[Task objective]:
Report every line of the data that includes "computer".

(Source data)
☆ ☆ ☆ ☆ ☆ ☆ ☆

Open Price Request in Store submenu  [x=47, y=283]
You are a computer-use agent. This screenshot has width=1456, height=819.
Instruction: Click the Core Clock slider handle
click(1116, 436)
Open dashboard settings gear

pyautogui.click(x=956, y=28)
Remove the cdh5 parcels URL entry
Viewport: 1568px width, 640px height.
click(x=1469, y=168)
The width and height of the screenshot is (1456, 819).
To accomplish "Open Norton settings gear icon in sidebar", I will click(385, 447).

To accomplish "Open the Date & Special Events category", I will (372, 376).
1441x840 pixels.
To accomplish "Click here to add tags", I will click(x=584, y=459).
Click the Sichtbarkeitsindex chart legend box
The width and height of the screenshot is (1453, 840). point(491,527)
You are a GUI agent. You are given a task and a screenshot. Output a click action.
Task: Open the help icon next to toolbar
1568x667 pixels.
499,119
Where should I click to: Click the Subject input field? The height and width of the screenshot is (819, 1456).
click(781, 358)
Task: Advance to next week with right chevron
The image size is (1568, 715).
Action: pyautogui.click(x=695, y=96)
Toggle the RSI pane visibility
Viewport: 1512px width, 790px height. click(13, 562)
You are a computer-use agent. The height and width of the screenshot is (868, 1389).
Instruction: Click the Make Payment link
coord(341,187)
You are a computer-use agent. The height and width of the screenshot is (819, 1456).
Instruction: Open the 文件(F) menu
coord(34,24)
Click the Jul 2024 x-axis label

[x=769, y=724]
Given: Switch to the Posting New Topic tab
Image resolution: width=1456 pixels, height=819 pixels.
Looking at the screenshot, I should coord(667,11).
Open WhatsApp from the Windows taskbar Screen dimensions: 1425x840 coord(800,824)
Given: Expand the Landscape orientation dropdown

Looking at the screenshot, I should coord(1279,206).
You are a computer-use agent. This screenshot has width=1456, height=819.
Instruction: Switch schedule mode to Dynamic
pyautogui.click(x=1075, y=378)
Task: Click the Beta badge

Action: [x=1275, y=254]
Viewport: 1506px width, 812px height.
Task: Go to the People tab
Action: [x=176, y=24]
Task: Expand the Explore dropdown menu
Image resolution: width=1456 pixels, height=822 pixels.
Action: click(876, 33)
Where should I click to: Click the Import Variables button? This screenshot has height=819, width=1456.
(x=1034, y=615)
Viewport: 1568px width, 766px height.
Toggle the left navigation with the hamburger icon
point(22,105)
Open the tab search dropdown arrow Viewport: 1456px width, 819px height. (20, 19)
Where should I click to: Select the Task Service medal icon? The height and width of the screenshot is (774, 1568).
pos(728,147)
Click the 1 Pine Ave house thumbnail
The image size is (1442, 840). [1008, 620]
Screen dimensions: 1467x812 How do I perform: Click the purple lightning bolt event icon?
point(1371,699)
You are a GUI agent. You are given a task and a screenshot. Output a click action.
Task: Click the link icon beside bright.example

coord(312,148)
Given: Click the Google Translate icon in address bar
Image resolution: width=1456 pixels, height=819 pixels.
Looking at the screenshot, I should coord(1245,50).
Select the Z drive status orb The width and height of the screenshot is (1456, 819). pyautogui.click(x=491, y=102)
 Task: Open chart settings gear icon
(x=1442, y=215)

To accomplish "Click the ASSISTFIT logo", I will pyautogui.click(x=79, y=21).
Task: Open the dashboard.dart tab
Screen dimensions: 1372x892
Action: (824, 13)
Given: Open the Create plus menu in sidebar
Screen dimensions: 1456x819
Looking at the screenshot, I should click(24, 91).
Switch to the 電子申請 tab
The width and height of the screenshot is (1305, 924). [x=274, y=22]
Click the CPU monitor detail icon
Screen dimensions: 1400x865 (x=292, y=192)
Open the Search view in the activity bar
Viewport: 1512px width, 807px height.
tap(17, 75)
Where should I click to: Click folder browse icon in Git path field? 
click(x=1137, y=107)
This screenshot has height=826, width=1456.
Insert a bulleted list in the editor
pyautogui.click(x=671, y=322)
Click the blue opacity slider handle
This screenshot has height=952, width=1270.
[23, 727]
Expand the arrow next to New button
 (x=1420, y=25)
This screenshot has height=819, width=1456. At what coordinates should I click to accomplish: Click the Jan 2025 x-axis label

☆ ☆ ☆ ☆ ☆ ☆ ☆

[Reply]:
You are a computer-use agent. This screenshot has width=1456, height=819.
You are a computer-use agent. The height and width of the screenshot is (868, 1389).
You are a computer-use agent. The height and width of the screenshot is (819, 1456).
You are a computer-use agent. This screenshot has width=1456, height=819.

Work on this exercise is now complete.